--- start MATERIAL SUPPLIED ---
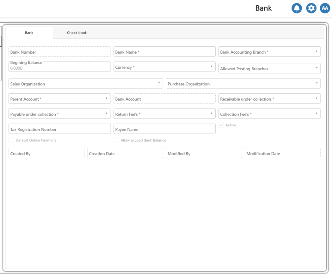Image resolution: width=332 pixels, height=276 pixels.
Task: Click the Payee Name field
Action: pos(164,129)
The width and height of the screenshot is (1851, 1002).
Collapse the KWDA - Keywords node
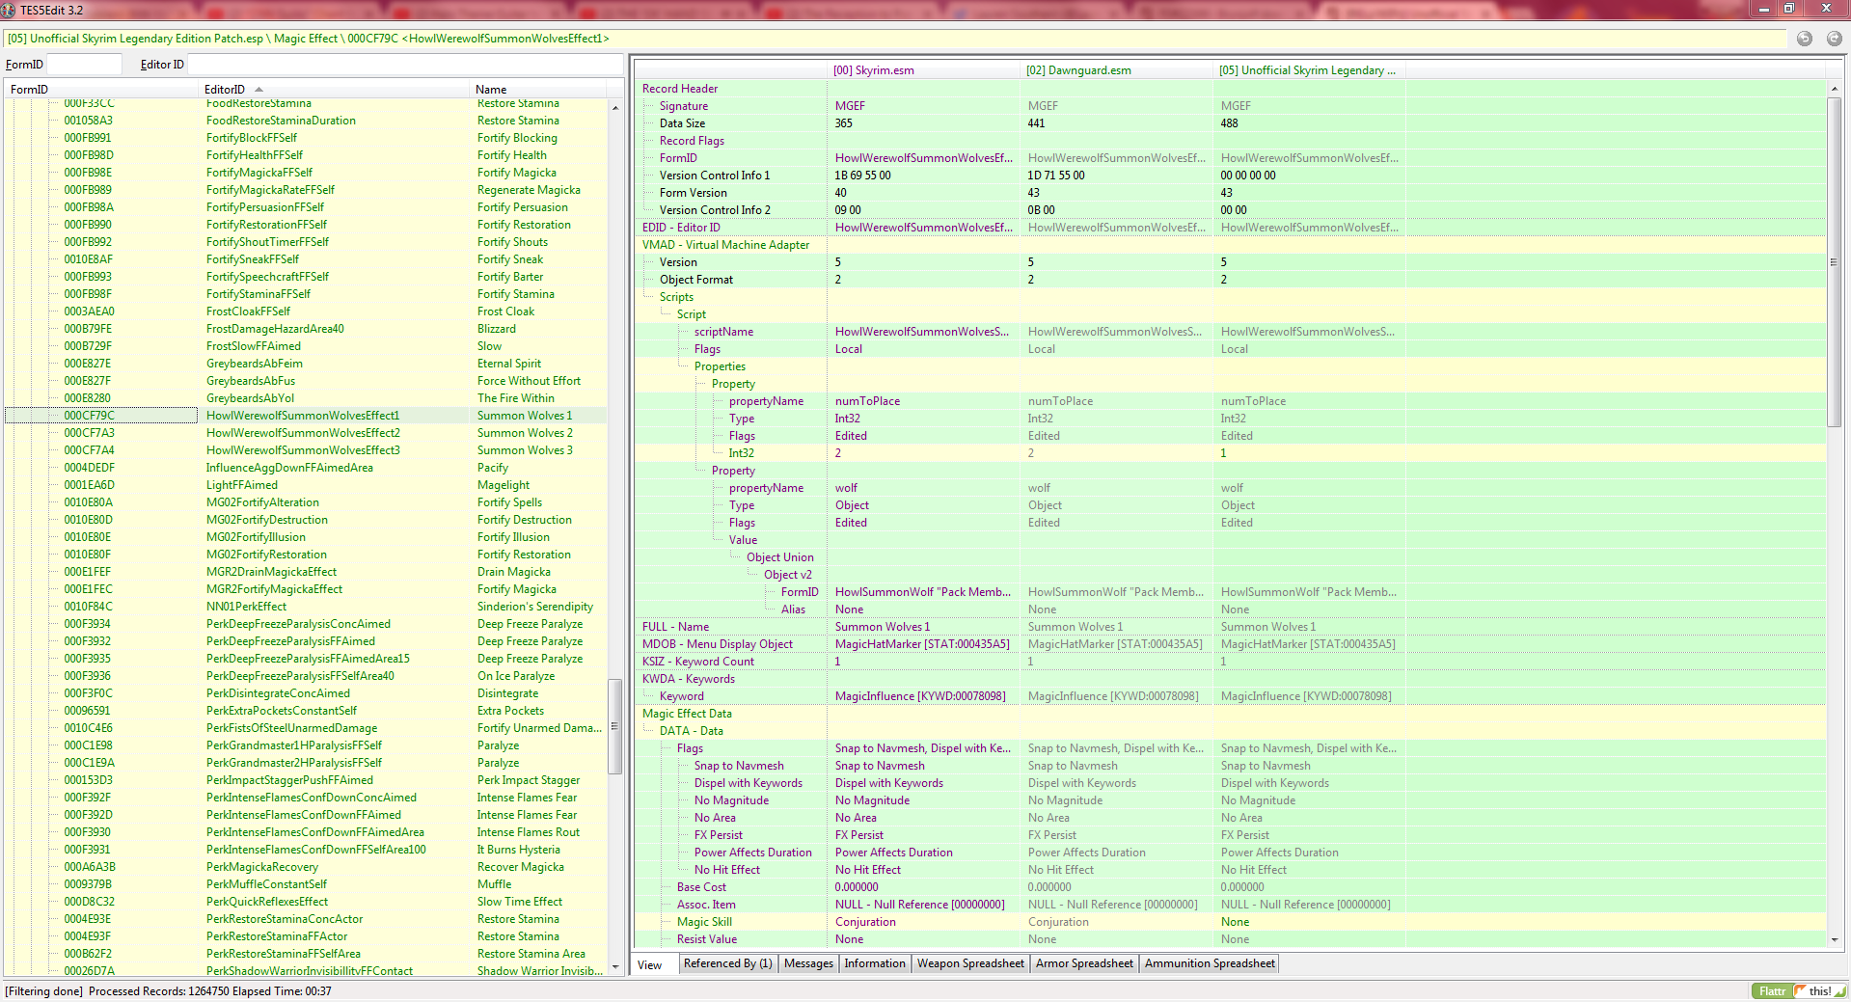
--- end MATERIAL SUPPLIED ---
Rewrite the listing above with "Collapse" changed to "Expand" and everything else left as it is. Omit the pictures from your answer.

RESULT:
Image resolution: width=332 pixels, height=276 pixels.
Task: Click the Payee Name field
Action: pos(164,129)
The width and height of the screenshot is (1851, 1002).
Expand the KWDA - Keywords node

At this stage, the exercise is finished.